NPS has characteristics that are similar to those of CG with regard to the deposition of type III collagen in the glomeruli. It was previously considered easy to differentiate CG from NPS because NPS usually involves some deformity in the nail or patella. The causative gene of NPS is LMX1B. However, there have been reports of LMX1B-associated nephropathy without an extrarenal phenotype (4, 5), which prompted us to examine the sequence of the LMX1B gene in the present case. We obtained a negative result, as the heterozygous mutation of c.326+7G>C in intron 2 of LMX1B was suggested to be benign in the ClinVar database. Furthermore, since CG is a collagen deposition disease, it might be interesting to examine the distribution of type IV collagen, which is a major component of the GBM. The distribution of type IV collagen alpha 1-6 chains was not influenced by the deposition of type III collagen in the present study.

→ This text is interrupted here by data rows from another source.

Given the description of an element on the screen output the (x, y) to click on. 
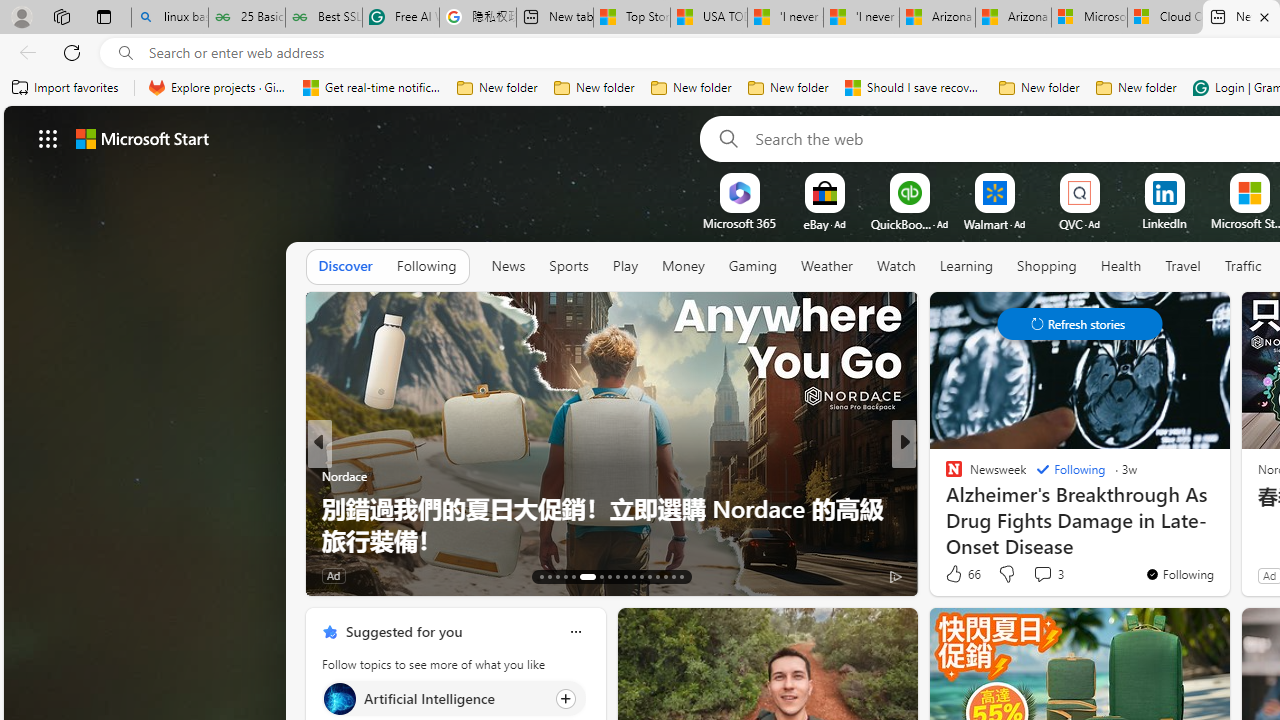
View comments 3 Comment (1042, 573)
View comments 16 Comment (1042, 575)
962 Like (959, 574)
AutomationID: tab-18 (581, 576)
Should I save recovered Word documents? - Microsoft Support (913, 88)
Health (1121, 267)
Food & Wine (944, 475)
TechRadar (944, 507)
AutomationID: waffle (47, 138)
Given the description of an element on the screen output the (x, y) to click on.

The serum hyaluronan concentration was markedly increased in the present case, an observation that was consistent with a previous report (13). This finding suggests that serum hyaluronan might be a useful marker for CG, like PIIINP. No other characteristic markers are available for CG aside from PIIINP and hyaluronan.

In conclusion, we experienced a case of CG with a normal distribution of type IV collagen alpha 1-6 chains.

Consent to perform genetic screening was obtained from the patient.

Written informed consent was obtained from the patient for the publication of this case report.

The authors state that they have no Conflict of Interest (COI).